Three weeks ago I had first opera experience and now I just had my first modern dance experience seeing Complexions Contemporary Ballet at the Joyce Theater.


The first thing I noticed about the performances were the dancers. All of them were very flexible, and even though I knew beforehand that modern dance requires dancers to be highly flexible, seeing the flexibility in person was astonishing. One of the moments that surprised me was when one of the dancers stood and maintained her balance on her left leg  while lifting her right leg into the air until her legs formed a straight, vertical line; it was something I could never imagine myself doing.


The second aspect  I noticed was the constant shifting of music in pace and tone.
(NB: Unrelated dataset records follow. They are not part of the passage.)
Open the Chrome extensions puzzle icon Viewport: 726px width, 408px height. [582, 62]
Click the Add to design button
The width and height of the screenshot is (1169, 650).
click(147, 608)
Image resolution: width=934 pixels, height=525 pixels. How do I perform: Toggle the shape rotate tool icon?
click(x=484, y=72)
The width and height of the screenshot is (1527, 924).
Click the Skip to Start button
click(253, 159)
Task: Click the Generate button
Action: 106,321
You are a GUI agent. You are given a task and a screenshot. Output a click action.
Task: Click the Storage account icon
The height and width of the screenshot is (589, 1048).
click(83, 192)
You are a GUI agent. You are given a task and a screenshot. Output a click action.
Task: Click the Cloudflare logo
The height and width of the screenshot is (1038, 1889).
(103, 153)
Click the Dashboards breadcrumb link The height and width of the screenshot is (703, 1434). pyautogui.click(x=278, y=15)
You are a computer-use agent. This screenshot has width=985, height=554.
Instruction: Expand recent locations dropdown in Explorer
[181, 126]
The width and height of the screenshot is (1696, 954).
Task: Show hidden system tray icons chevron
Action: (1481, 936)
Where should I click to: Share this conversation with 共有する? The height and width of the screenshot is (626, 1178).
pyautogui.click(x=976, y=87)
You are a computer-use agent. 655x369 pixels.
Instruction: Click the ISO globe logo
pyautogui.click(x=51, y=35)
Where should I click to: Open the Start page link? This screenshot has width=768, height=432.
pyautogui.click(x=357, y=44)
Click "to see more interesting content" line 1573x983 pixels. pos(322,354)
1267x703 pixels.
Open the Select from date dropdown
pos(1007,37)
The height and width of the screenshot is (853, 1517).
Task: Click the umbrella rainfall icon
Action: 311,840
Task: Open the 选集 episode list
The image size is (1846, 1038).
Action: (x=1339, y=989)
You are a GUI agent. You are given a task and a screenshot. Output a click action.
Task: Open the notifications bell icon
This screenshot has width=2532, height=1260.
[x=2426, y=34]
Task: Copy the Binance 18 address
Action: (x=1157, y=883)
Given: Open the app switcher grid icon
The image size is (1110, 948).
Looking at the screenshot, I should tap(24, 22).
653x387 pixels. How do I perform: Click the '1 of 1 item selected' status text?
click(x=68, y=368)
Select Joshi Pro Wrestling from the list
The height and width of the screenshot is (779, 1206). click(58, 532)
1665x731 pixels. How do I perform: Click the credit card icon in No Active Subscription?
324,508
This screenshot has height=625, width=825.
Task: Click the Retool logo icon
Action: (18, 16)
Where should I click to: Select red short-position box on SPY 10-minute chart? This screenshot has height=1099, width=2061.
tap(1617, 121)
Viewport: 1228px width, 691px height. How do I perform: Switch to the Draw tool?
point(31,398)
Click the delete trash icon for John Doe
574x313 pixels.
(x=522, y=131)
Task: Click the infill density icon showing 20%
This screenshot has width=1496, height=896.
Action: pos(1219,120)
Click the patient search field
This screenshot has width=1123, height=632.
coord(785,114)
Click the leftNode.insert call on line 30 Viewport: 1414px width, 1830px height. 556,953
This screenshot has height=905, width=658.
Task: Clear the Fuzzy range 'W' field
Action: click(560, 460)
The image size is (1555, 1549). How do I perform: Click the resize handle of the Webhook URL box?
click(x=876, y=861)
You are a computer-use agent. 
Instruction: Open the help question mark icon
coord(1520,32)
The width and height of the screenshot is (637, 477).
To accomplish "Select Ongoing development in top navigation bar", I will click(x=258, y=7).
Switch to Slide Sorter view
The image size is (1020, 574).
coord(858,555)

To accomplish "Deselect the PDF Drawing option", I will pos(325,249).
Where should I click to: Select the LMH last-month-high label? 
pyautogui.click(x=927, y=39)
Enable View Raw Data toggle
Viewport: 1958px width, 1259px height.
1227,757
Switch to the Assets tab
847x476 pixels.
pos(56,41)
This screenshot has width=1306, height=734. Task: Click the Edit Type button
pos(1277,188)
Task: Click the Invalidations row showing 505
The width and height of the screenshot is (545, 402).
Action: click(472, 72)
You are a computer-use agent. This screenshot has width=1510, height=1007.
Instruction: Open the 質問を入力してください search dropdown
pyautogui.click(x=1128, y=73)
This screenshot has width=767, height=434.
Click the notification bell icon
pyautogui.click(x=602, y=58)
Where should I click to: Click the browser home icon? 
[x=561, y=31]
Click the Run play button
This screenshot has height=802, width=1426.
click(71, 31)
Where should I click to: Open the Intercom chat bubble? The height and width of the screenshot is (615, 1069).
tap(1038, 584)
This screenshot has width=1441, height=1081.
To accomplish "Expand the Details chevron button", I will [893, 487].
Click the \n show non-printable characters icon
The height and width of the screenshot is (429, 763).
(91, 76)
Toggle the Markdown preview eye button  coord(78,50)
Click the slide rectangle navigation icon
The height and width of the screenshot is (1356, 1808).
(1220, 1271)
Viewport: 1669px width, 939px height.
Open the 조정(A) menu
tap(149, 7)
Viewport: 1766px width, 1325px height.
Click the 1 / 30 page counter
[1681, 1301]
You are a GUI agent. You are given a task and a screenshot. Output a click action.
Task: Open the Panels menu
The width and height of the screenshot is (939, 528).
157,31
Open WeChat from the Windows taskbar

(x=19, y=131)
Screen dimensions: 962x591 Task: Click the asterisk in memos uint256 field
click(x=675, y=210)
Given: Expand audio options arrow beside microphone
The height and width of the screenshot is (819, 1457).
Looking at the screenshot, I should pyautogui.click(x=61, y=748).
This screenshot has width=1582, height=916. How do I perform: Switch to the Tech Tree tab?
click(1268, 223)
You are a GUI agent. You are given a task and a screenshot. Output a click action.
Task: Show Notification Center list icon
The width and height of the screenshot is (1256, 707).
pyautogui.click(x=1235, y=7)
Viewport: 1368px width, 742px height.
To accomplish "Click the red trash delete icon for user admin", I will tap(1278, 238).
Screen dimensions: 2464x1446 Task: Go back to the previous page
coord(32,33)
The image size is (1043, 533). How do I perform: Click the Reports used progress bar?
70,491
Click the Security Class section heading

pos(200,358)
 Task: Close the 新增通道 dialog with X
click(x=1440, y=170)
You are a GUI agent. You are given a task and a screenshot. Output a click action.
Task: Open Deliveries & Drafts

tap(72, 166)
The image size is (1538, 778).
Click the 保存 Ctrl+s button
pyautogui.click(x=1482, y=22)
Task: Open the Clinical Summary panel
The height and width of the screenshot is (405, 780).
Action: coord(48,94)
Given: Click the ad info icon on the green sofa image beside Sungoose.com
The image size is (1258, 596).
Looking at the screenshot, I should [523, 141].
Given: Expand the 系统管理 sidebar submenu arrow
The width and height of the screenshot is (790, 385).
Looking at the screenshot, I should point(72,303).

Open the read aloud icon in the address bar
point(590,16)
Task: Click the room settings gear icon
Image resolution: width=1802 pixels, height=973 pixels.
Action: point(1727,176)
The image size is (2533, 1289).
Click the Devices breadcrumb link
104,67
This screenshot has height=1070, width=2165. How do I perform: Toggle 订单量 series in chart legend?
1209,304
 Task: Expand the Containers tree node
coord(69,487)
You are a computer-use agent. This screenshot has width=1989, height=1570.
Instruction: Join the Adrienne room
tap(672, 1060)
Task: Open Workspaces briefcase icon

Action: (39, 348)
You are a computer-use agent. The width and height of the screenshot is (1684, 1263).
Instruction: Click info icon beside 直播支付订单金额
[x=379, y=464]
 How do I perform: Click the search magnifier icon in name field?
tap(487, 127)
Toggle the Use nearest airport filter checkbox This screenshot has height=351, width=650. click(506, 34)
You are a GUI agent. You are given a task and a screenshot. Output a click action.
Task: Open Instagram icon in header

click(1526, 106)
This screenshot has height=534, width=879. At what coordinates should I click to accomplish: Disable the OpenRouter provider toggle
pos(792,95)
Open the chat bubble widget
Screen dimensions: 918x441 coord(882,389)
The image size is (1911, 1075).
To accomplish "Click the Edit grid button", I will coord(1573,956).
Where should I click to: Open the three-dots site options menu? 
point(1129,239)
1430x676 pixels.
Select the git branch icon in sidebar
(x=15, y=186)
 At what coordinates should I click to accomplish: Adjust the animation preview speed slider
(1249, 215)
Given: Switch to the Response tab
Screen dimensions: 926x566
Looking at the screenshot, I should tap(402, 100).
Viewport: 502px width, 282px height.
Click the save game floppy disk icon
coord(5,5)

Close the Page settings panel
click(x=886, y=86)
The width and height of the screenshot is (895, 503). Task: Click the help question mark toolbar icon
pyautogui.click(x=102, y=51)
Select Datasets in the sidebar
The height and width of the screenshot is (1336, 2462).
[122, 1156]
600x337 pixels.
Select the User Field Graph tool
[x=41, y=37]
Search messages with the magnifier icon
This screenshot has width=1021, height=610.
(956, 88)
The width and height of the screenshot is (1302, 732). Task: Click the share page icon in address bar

The shifts were sudden and they happened not only between  each performance but also in the middle of the performances. For example, during the first performance, Head Space, the music shifted from a slow, gentle tone in the beginning to a more upbeat and faster tone and then to music that sounded alarming and instilled a sense of danger. At first, the constant shifting of the music was confusing and the shifts made it difficult to try and understand what was happening, what was the underlying message or theme in the performance. However, I realized that the constant shifts in music were not used for a theme. Rather they reflected emotions and how in humans, emotions can constantly and suddenly change.


The final aspect I noticed was the lack of a concrete story line and a defining idea for each of the performances which emphasized the idea of freedom associated with modern dance in contrast to traditional ballet. There were no descriptions of each performance in the information booklets given out; each member of the audience was left to decide and interpret the meaning of each performance based solely on what they saw. Although some  performances such as the biblical allusion of The Testament had a general tone to the performance, most were open to many different interpretations.


Overall, my first modern dance experience was definitely something that was very unique; I had never seen people move their legs and arms in that kind of way before so watching modern dance was seeing something that was completely unfamiliar to me.